After reaching the well I had to take a rest. The temperature was in the high 70s, and I still had 600 feet to climb - that beer was going to taste good once I got to the top. From the well there was nary a trace of a path to be found, and the summit was hidden from sight. But I knew it would be easy to find, so I started climbing up the steep grassy slope to the north west.

I then came to a hidden glen, more of a ravine, known as The Garraloo. At its centre lay tiny Garra Loch. (Garra may be from the Norse word for 'fertile'.) And fertile it was, due to a constant rain of guano.

Set above the lochan was a confusing set of ruins; tumbled stone structures that may have once been beehive cells. I spent a few minutes looking at them, but time was short, so I hurried up the ravine you can see at the upper left of the previous photo. Ten minutes later the trig pillar that marked the top of the island came into view. 

Like many such high-points, the pillar was surrounded by a stone wind-break. But I did not need it for shelter; for although the clouds were streaming by overhead there was not much wind, so I hopped up onto the pillar, cracked open a beer, and enjoyed the view.

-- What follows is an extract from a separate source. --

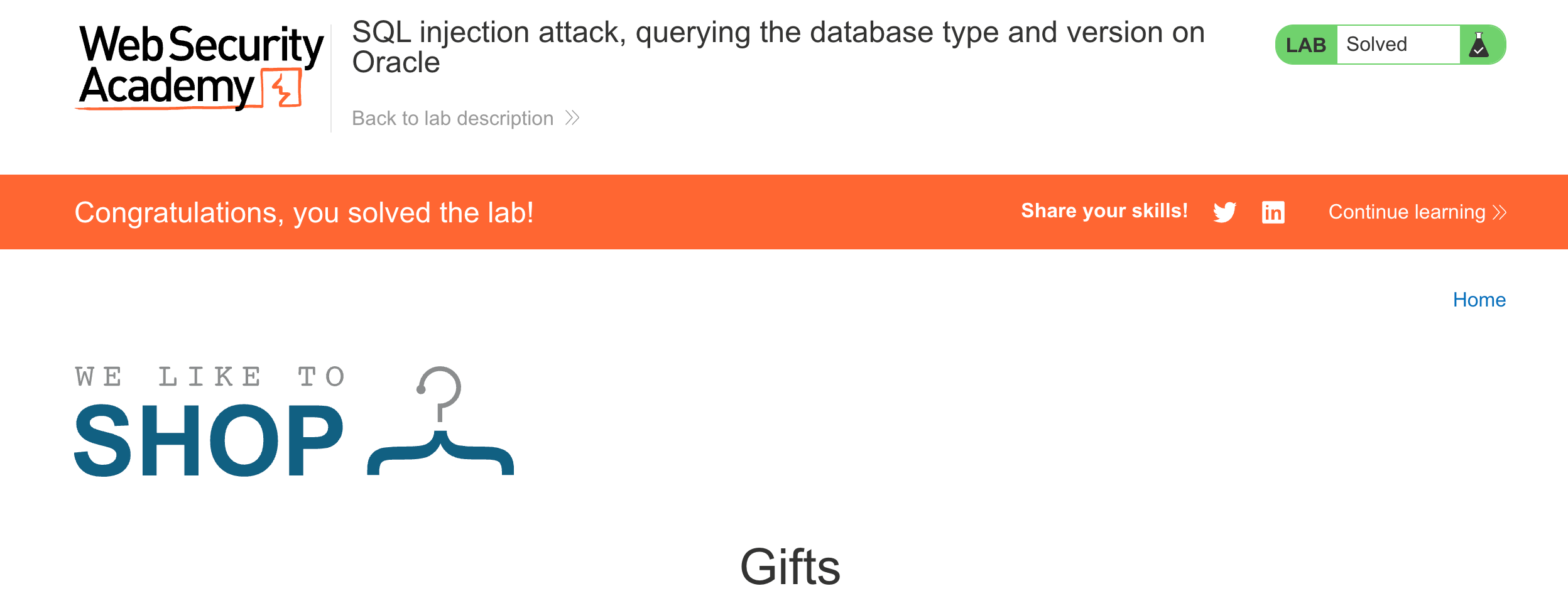Click the Share your skills! text
This screenshot has height=608, width=1568.
(1104, 211)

Thousands of gannets, who occupy the western side of the island could be seen; some flying high in the sky, others floating on the calm sea (the white dots in the next photo).

Patches of mist swirl past the summit
A look at the watch told me I only had an hour left. I knew the descent would be quicker than the ascent, so I lingered for a while, soaking in the view and enjoying the beer. After fifteen minutes I hopped off the trig-pillar, turned my back on the soaring gannets, and started down. Instead of returning the way I'd come I headed straight down the hillside. After 15 minutes I realized that had been a mistake, as it was slow going. 

Once back at sea level I took another look at the lighthouse before returning to the dock. Once back on the boat they took me around the west side of the island to see the colonnaded basalt cliffs and the gannet colony.

All too soon I was on my way back to Girvan. Before stepping ashore I paid the skipper. It was a lot, but it had been worth it: my day alone on Ailsa is something I'll remember for a lifetime. If you ever get the chance to go there - do it!